Part of the problem with being an artist that is both world famous and also anonymous (or perhaps more accurately, pseudonymous) is that it presents a real challenge in protecting your work, should you choose to do so. Or at least one assumes; I am not a world famous anything, so I can’t speak definitively on the topic. But it seems to be a problem for Banksy, who has run into some trademark issues in the past that are undoubtedly harder to contest when you’re exerting so much effort to maintain a hidden identity.
Now he’s up against it yet again, this time losing a trademark case before the European Union Intellectual Property Office (EUIPO). Banksy had filed for a trademark for a work that is purportedly his, featuring a monkey wearing a sandwich board (you can see the work in question in the linked article, but rest assured anything involving a monkey is my idea of high art.) The filing was contested by a greeting card company called Full Colour Black, asserting that the creation in question was not distinctive.
It’s an assessment the EUIPO seems to agree with, as it has ruled Banksy’s trademark to be invalid. The rationale offered by the body is that the work was displayed in a public space, free for anyone to photograph, and to this point free for others to reproduce, points which Banksy argues shouldn’t be barriers to filing for trademark protection.

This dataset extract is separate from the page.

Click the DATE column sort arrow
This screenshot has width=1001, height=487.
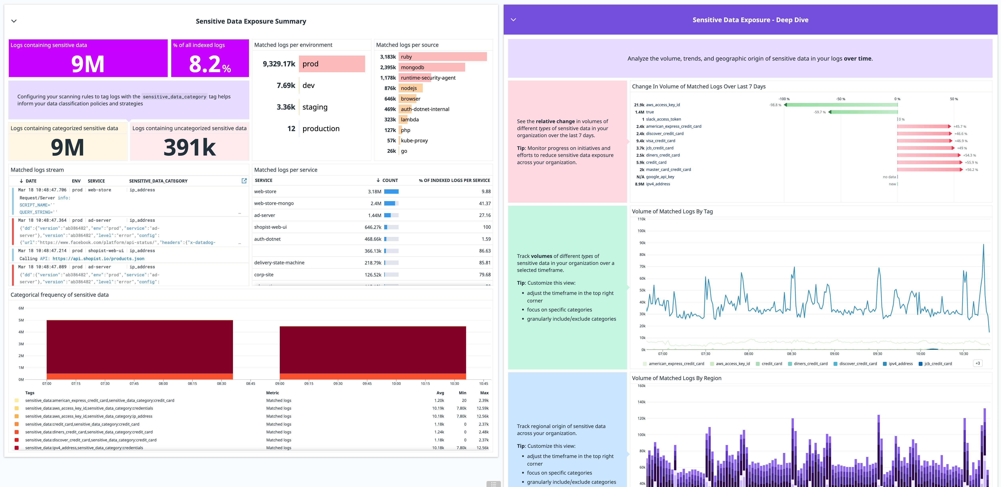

Here is where Banksy’s gonzo style comes back to haunt him, and where his ideology, such as it exists and is understood, seems to break down. It’s hard to exist outside the system while trying to make use of that system on the occasions that you see use for it. If you’re not going to work fully as other artists do, you can’t be surprised when you don’t get the same treatment and protection that artists typically enjoy.
Which is a shame, both for Banksy and for those who enjoy art as a pure expressive exercise. It should be possible for someone to remain anonymous while controlling the art that they create, but the way things work makes it far more difficult to balance those interests. But such are the challenges presented to an artist that chooses to work as he does, as an anonymous figure using public spaces, either of which opens the door to commercial exploitation by others. It’s seemingly an uphill struggle, but it’s one that Banksy has managed for years now, so maybe he knows what he’s doing.